### ABOUT THIS TASK
Beginning at the line with "Sort by the Booked Start column arrows" in the records below, return each line up to and including the last, exactly as it stands, but not the pictures.

(Dataset entries)
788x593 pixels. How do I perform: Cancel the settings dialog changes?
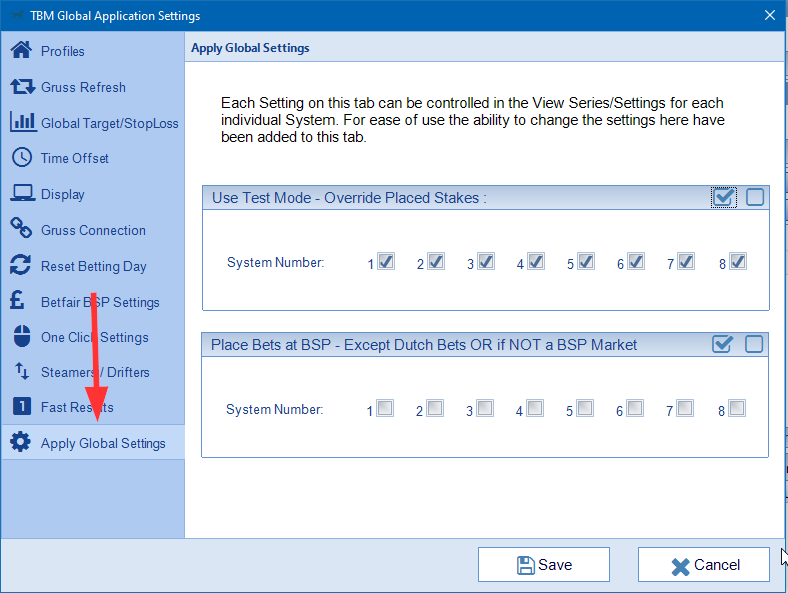tap(704, 565)
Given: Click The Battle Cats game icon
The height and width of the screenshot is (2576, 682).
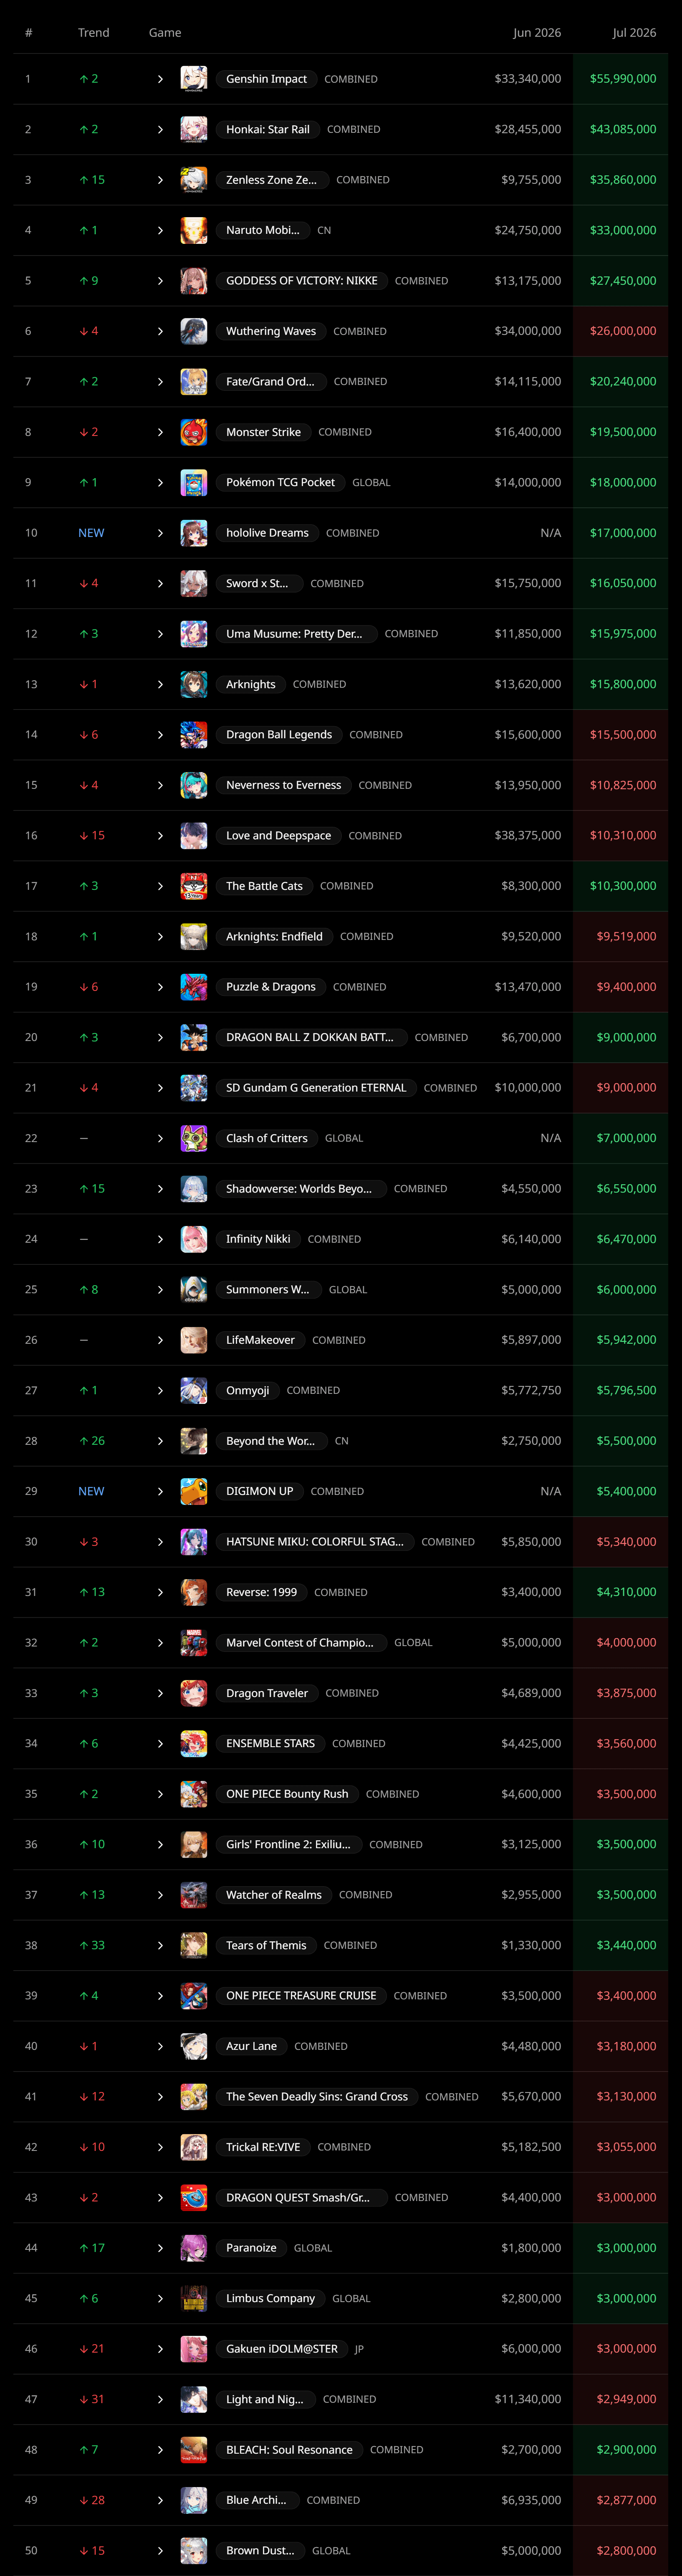Looking at the screenshot, I should pyautogui.click(x=194, y=886).
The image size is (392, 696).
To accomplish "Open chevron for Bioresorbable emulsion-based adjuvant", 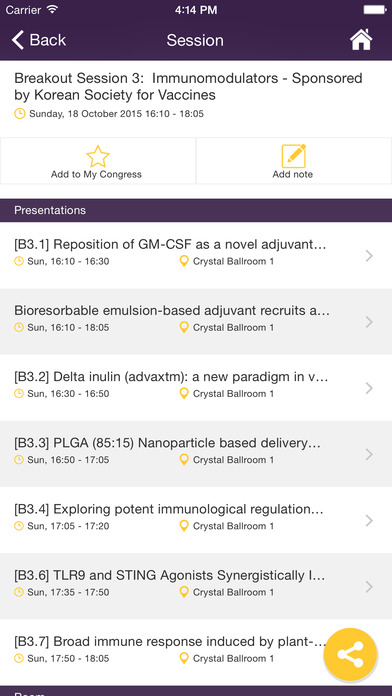I will (x=369, y=322).
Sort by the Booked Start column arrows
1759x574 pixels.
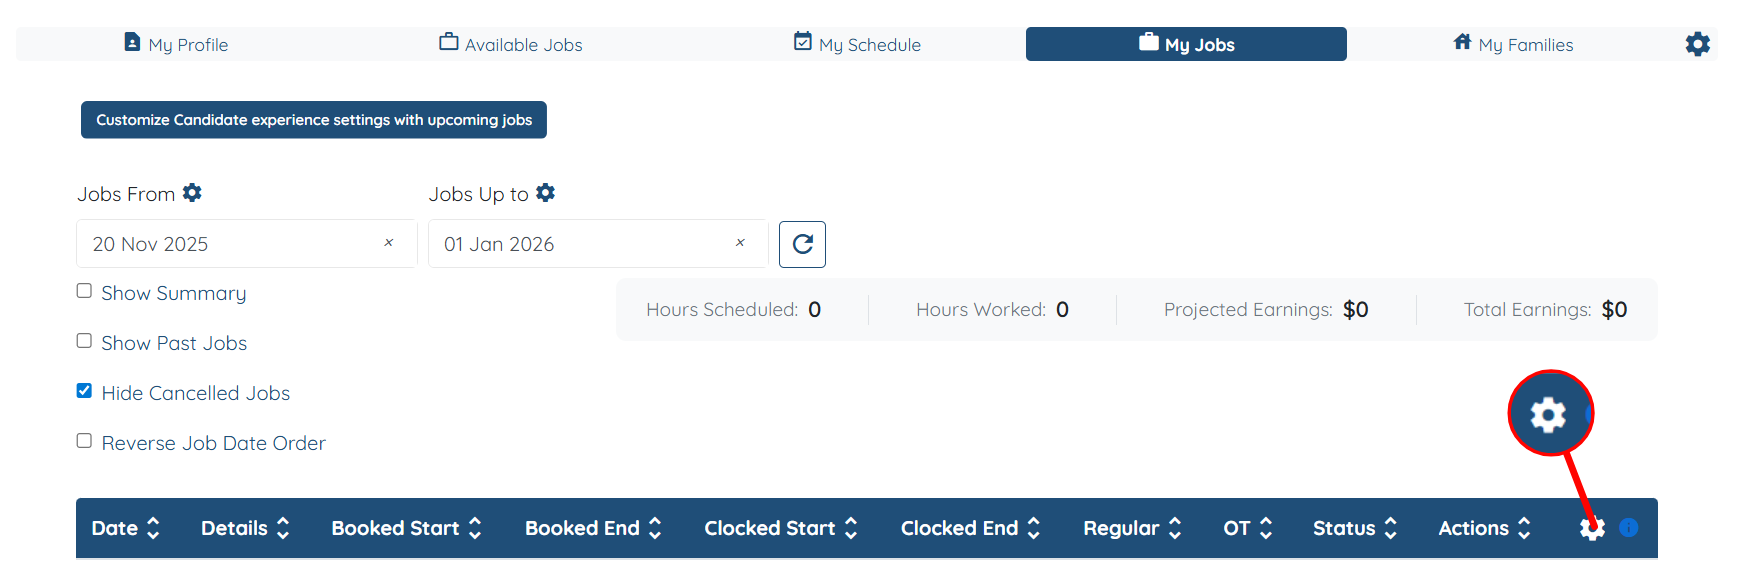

### EXERCISE RESULT
Sort by the Booked Start column arrows
1759x574 pixels.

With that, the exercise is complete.